━━ Source extract ━━

As a bulb plant, it survives fires easily. Though plants that are actively growing will be consumed in a fire the bulb will survive and regenerate. When dormant the bulbs are apparently entirely unaffected by fires. They grow in a variety of habitats with different fire intervals, from as infrequent as more than 400 years between fires to as frequent as yearly fires in some ponderosa pine forests.

== Conservation ==
When evaluated by NatureServe in 2015 it was found to be "Secure" at the global level (G5). They also found it to be secure in British Columbia, Montana, and Wyoming (S5) and "Apparently Secure" (S4) in the provinces of Alberta and Saskatchewan.

== Toxicity ==
Toxicoscordion venenosum has a well-deserved poisonous reputation. The main toxic alkaloid contained in the plants is zygacine, but other esters of zygadenine develop in the plant as the seed pods ripen. While they are not easily confused with other species while in bloom they can easily be mistaken for edible bulbs like those of the camas lily in the Pacific Northwest once the leaves and flowering stems have faded. As few as two bulbs are sufficient to kill a fully-grown human, with the poisons not degraded by cooking. The toxins also remain stable when dried and stored, with bulbs remaining toxic for two decades after collection. The seeds and the bulbs are the most toxic parts of the plants. A survivor of poisoning said of the experience, "My mouth got tingly, and later the sensation moved down my throat."

━━━

◆ **Problems and tasks**:
[1] Copy the stretch of the Toxicoscordion venenosum passage from "As a bulb plant, it" through "Alberta and Saskatchewan.".
[2] According to the Toxicoscordion venenosum passage, how many bulbs are enough to kill a fully-grown human?
[3] Pick up the Toxicoscordion venenosum passage after its last sentence and continue it.

━━ Supplied records ━━

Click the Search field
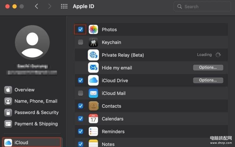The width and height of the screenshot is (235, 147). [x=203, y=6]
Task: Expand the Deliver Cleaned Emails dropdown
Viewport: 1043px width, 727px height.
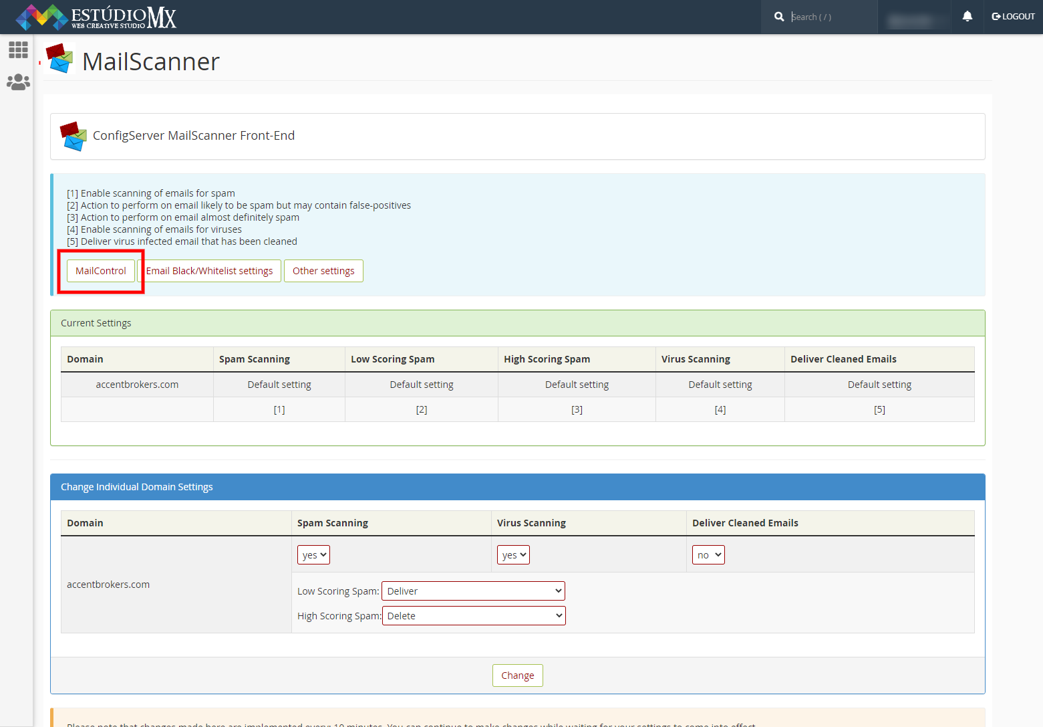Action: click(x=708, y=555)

━━━
━━ Supplied records ━━

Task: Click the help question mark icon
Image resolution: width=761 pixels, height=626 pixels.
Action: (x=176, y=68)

━━━
━━ Supplied records ━━

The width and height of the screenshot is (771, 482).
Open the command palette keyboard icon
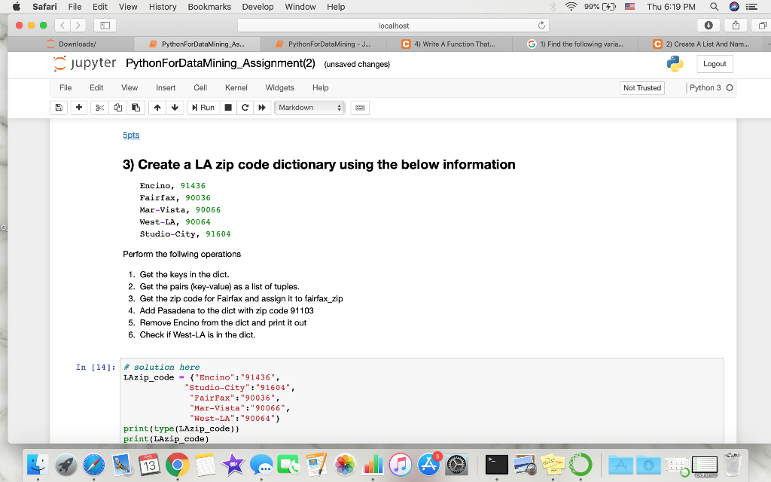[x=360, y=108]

━━━

◆ **Task responses**:
[1]
As a bulb plant, it survives fires easily. Though plants that are actively growing will be consumed in a fire the bulb will survive and regenerate. When dormant the bulbs are apparently entirely unaffected by fires. They grow in a variety of habitats with different fire intervals, from as infrequent as more than 400 years between fires to as frequent as yearly fires in some ponderosa pine forests.

== Conservation ==
When evaluated by NatureServe in 2015 it was found to be "Secure" at the global level (G5). They also found it to be secure in British Columbia, Montana, and Wyoming (S5) and "Apparently Secure" (S4) in the provinces of Alberta and Saskatchewan.

[2] As few as two bulbs.

[3]
Human poisonings are rare. Symptoms of poisoning are numerous. The first symptom is watering of the mouth followed by numbness of the lips and mouth. Other possible gastric symptoms include thirst, nausea, stomach pain, vomiting, and diarrhea. Circulatory, nervous, and muscular symptoms may include a headache, muscular weakness, confusion, slow and/or irregular heartbeat, low blood pressure, below normal temperature, difficulty breathing, convulsions, or coma. In severe cases, the coma can lead to death. The onset of symptoms ranges from one to eight hours after consumption. Meadow death camas has been mistaken for a number of edible bulb species including blue camas, wild onions, and mariposa lily.

The plant is also deadly to livestock, with sheep being most commonly poisoned. However, pigs are reported to vomit the plant and avoid being fatally poisoned. The lethal dose of green plant material is between 0.6% and 6.0% of an animal's body weight. In experiments with sheep it was among the most poisonous of members of its genus with just 0.4% of green material by body weight causing symptoms, close to the 0.2% of Toxicoscordion nuttallii. And material from T. venenosum var. gramineum was almost as equally fatal at just 0.6% compared with 0.5% for T. nuttallii. As a plant develops towards flowering the levels of zygacine decrease in the plant. The plants tend to have higher levels of poison in dry locations and in years with less rainfall.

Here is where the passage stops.